Does anyone have an idea on how to show this? Or how to calculate that the identity holds without getting confused somewhere along the way?
 A: I guess this actually does hold. Not for the (preconditioned) Richardson method but for the (preconditioned) steepest descent method.
In the preconditioned SD method, you update your $x_k$ such that the $A$-norm of the error of $x_{k+1}$ is minimal along the direction of the preconditioned residual $y_k=M^{-1}r_k$, that is, $x_{k+1}=x_k+\alpha_k y_k$, and since $e_{k+1}=e_k-\alpha_k y_k$ and 
$$
\|e_{k+1}\|_A^2 = \|e_k\|_A^2-2\alpha_ky_k^Tr_k+\alpha_k^2y_k^TAy_k,
$$
we have $\alpha_k=y_k^Tr_k/y_k^TAy_k$.
Then
$$
\begin{split}
\|e_{k+1}\|_A^2 &= \|e_k^2\|_A^2-2\left(\frac{y_k^Tr_k}{y_k^TAy_k}\right)y_k^Tr_k+\left(\frac{y_k^Tr_k}{y_k^TAy_k}\right)^2y_k^TAy_k\\
&=\|e_k\|_A^2-\frac{2(y_k^Tr_k)^2-(y_k^Tr_k)^2}{y_k^TAy_k}
=\|e_k\|_A^2-\frac{(y_k^Tr_k)^2}{y_k^TAy_k}
\end{split}
$$
and hence
$$
\|e_k\|_A^2-\|e_{k+1}\|_A^2=\frac{(y_k^Tr_k)^2}{y_k^TAy_k}
$$
and
$$
\frac{\|e_k\|_A^2-\|e_{k+1}\|_A^2}{\|e_k\|_A^2}=\frac{(y_k^Tr_k)^2}{(y_k^TAy_k)(e_k^TAe_k)}.
$$
Since $y_k^Tr_k=y_k^TMy_k$, $e_k^TAe_k=r_k^TA^{-1}r_k=y_k^TM^TA^{-1}My_k$, we have
$$
\frac{\|e_k\|_A^2-\|e_{k+1}\|_A^2}{\|e_k\|_A^2}=\frac{(y_k^TMy_k)^2}{(y_k^TAy_k)(y_k^TM^TA^{-1}My_k)}.
$$
So far without any further assumptions on $M$.
Assuming that $M$ is symmetric and positive definite (so that it induces an inner product $(x,y)_M=y^TMy$), is equivalent to
$$
\frac{\|e_k\|_A^2-\|e_{k+1}\|_A^2}{\|e_k\|_A^2}=\frac{(y_k,y_k)_M^2}{(M^{-1}Ay_k,y_k)_M(A^{-1}My_k,y_k)_M},
$$
which looks like what you are looking for.

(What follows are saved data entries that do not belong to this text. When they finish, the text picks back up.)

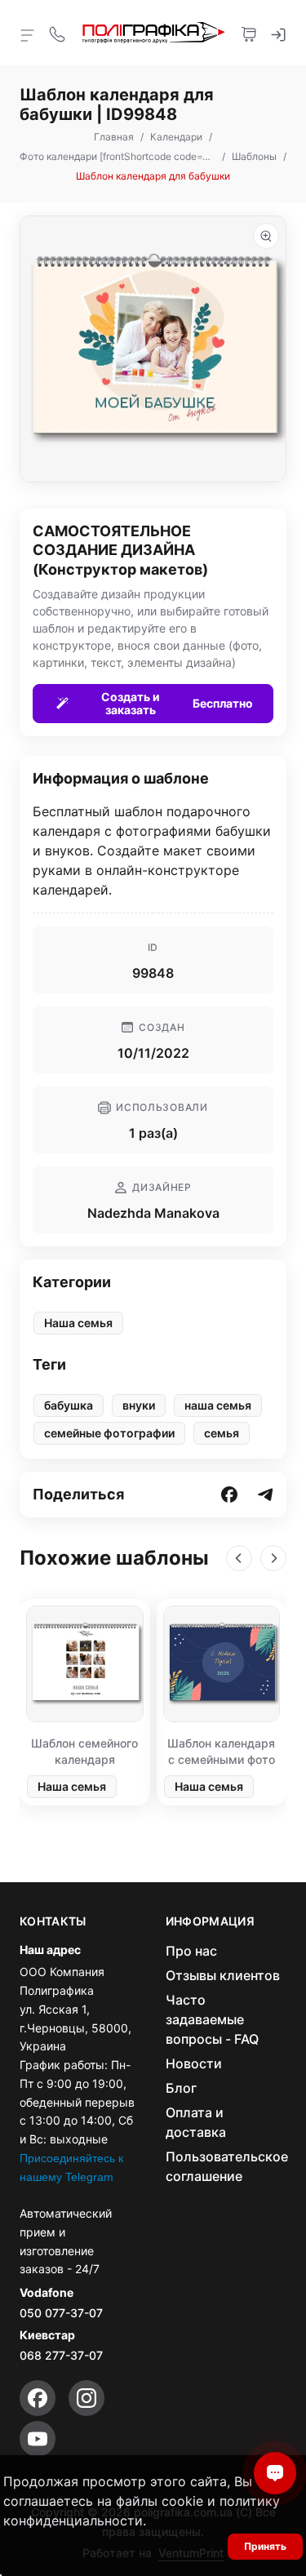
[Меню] (28, 34)
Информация (210, 1921)
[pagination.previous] (239, 1558)
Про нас (191, 1951)
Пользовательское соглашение (227, 2166)
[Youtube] (37, 2439)
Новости (194, 2063)
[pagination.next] (273, 1558)
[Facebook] (37, 2398)
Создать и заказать (177, 703)
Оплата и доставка (196, 2122)
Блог (181, 2088)
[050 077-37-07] (57, 32)
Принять (265, 2546)
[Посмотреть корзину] (249, 32)
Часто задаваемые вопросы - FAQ (212, 2019)
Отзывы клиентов (223, 1975)
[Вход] (278, 32)
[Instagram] (86, 2398)
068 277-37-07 (61, 2355)
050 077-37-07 (61, 2313)
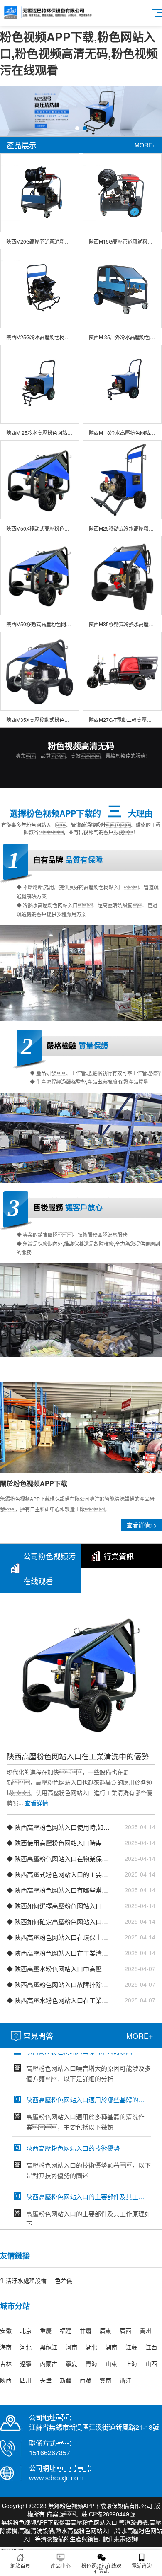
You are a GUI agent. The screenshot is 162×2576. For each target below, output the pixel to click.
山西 (151, 2363)
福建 (65, 2330)
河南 (71, 2347)
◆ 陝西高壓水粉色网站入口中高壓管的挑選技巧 (59, 1968)
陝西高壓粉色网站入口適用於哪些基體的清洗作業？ (87, 2080)
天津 (46, 2380)
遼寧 (26, 2363)
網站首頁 (20, 2565)
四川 (26, 2380)
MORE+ (145, 145)
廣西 (125, 2330)
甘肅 (85, 2330)
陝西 (6, 2380)
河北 (26, 2347)
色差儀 (63, 2280)
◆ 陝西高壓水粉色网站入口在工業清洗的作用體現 (59, 2000)
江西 (151, 2347)
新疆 (65, 2380)
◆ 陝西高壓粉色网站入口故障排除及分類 (59, 1984)
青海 (91, 2363)
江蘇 (131, 2347)
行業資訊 (119, 1556)
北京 (26, 2330)
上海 (131, 2363)
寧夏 (71, 2363)
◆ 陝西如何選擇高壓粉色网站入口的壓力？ (59, 1905)
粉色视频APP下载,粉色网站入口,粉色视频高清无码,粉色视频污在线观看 (79, 53)
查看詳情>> (142, 1525)
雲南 (105, 2380)
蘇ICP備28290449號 (108, 2514)
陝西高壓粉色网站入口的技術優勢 (73, 2129)
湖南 (111, 2347)
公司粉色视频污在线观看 (49, 1568)
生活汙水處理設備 (23, 2280)
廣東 (105, 2330)
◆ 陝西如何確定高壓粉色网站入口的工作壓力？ (59, 1921)
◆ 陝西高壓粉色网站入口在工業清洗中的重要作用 (59, 1953)
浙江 (125, 2380)
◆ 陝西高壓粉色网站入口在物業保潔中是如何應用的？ (59, 1858)
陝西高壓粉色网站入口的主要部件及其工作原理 (87, 2177)
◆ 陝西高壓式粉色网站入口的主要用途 (59, 1874)
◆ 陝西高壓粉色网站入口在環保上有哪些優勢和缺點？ (59, 1937)
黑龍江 (48, 2347)
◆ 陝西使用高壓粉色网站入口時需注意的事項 (59, 1842)
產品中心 (61, 2565)
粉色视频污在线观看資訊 (101, 2568)
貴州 (145, 2330)
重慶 (46, 2330)
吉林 (6, 2363)
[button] (77, 128)
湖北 (91, 2347)
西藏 (85, 2380)
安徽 (6, 2330)
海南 (6, 2347)
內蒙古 (48, 2363)
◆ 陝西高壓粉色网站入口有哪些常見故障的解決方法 (59, 1890)
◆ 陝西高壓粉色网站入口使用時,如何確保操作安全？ (59, 1827)
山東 (111, 2363)
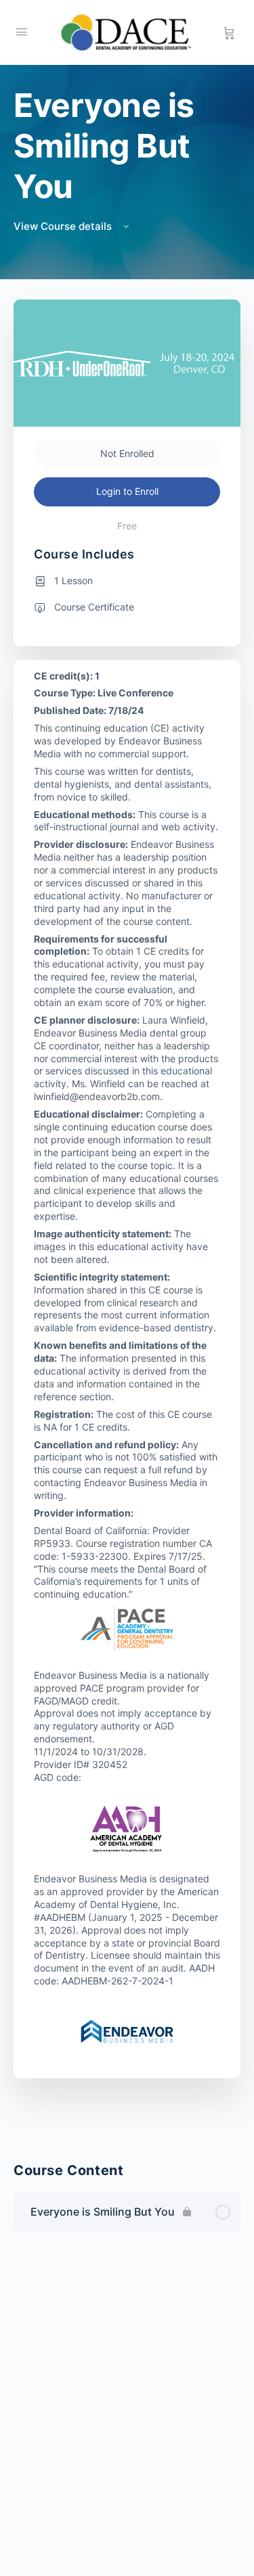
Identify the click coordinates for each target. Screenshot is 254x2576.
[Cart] (229, 32)
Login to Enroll (127, 491)
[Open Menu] (22, 31)
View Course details (64, 226)
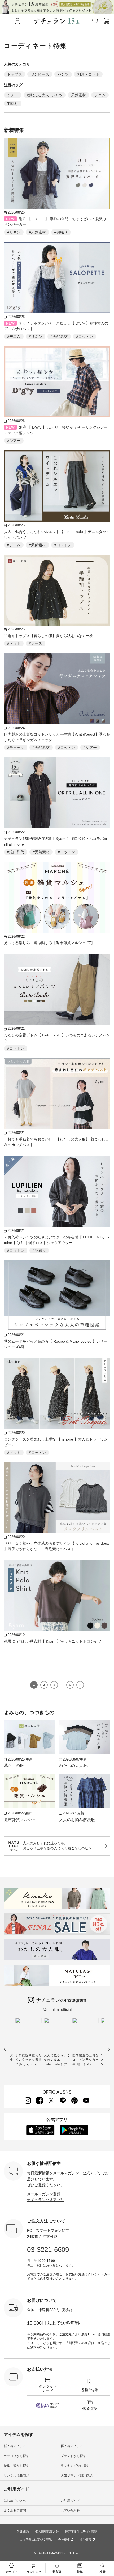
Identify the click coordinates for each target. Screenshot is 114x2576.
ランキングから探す (75, 2466)
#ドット (13, 643)
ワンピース (39, 74)
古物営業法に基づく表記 (36, 2539)
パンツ (63, 74)
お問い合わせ (70, 2510)
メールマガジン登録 (43, 2194)
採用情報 (85, 2539)
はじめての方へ (15, 2501)
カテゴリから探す (16, 2456)
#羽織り (61, 232)
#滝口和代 (15, 852)
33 (70, 1684)
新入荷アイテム (15, 2446)
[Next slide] (109, 2049)
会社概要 (64, 2539)
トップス (14, 74)
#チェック (15, 747)
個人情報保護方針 (47, 2531)
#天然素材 (37, 232)
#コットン (84, 336)
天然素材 (78, 95)
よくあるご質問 (15, 2510)
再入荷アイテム (72, 2446)
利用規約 (23, 2531)
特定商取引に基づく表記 (81, 2531)
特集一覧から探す (16, 2466)
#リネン (13, 232)
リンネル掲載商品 (16, 2475)
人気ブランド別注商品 (77, 2475)
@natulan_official (57, 2009)
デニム (100, 95)
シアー (12, 95)
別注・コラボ (88, 74)
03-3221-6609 (48, 2250)
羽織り (12, 103)
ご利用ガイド (70, 2501)
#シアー (13, 440)
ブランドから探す (73, 2456)
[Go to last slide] (5, 2049)
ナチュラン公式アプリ (45, 2200)
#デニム (13, 336)
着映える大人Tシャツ (45, 95)
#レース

However, it is true if:


*

*You use the steepest descent method instead of the simple Richardson,

*the preconditioner $M$ is symmetric and positive definite.

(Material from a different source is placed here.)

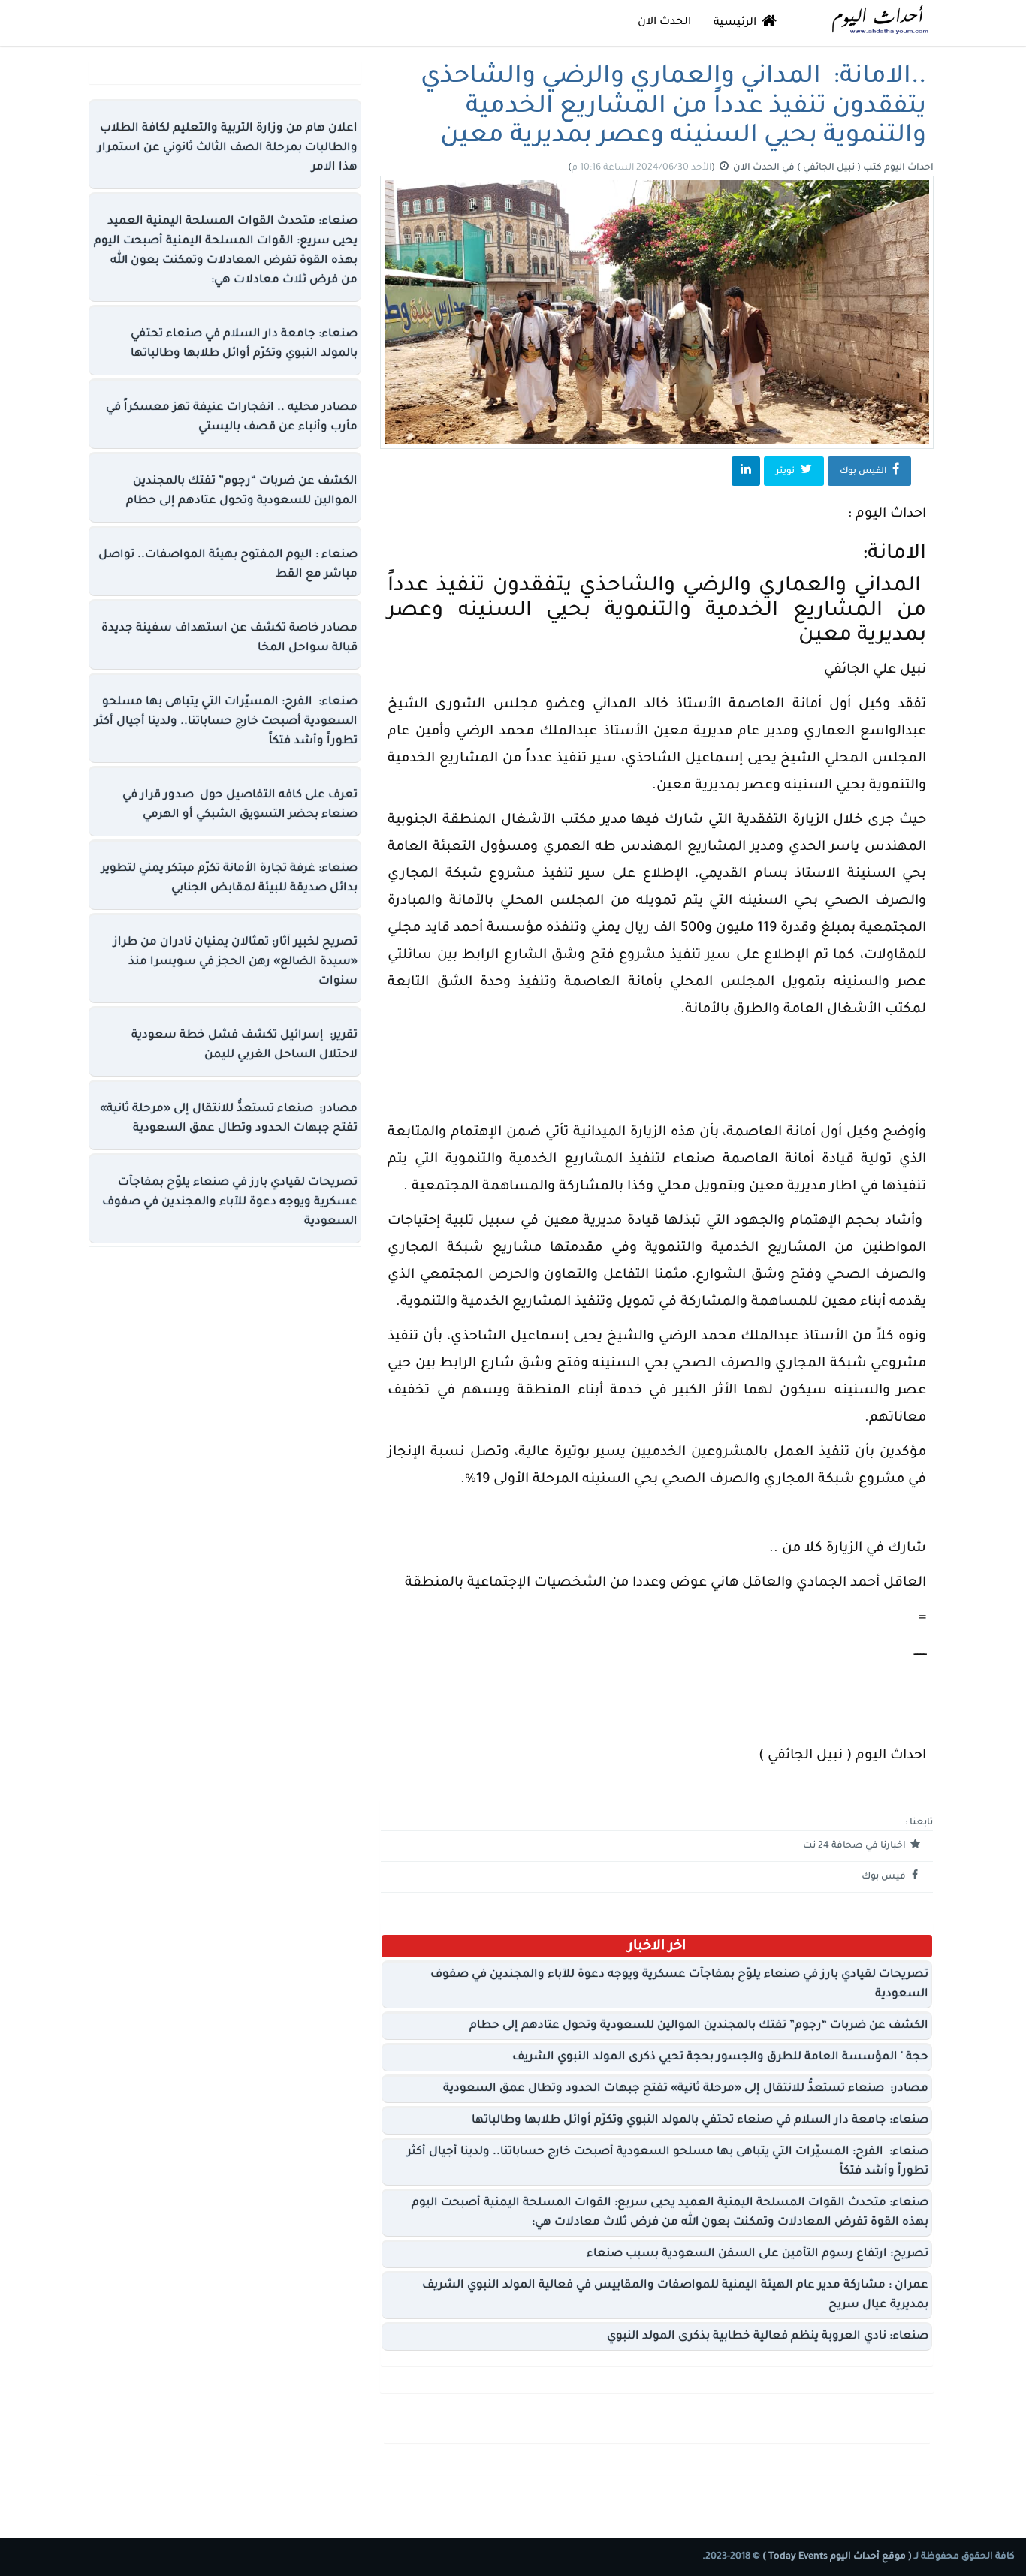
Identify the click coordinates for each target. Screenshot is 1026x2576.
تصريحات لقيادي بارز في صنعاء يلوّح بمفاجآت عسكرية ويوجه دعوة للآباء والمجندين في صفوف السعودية (230, 1202)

Hope this helps, feel free to ask for clarification on any point (I could make a typo somewhere too).
P.S.: Without the assumption that $M$ is SPD (or at least symmetric), the last identity is correct (if you set $(x,y)_M=y^TMx$ formally without it being an actual inner product), except the second term in the denominator on the right-hand side because $y_k^TM^TA^{-1}My_k$ would be actually $(A^{-1}My_k,y_k)_{M^T}$ instead of $(A^{-1}My_k,y_k)_{M}$.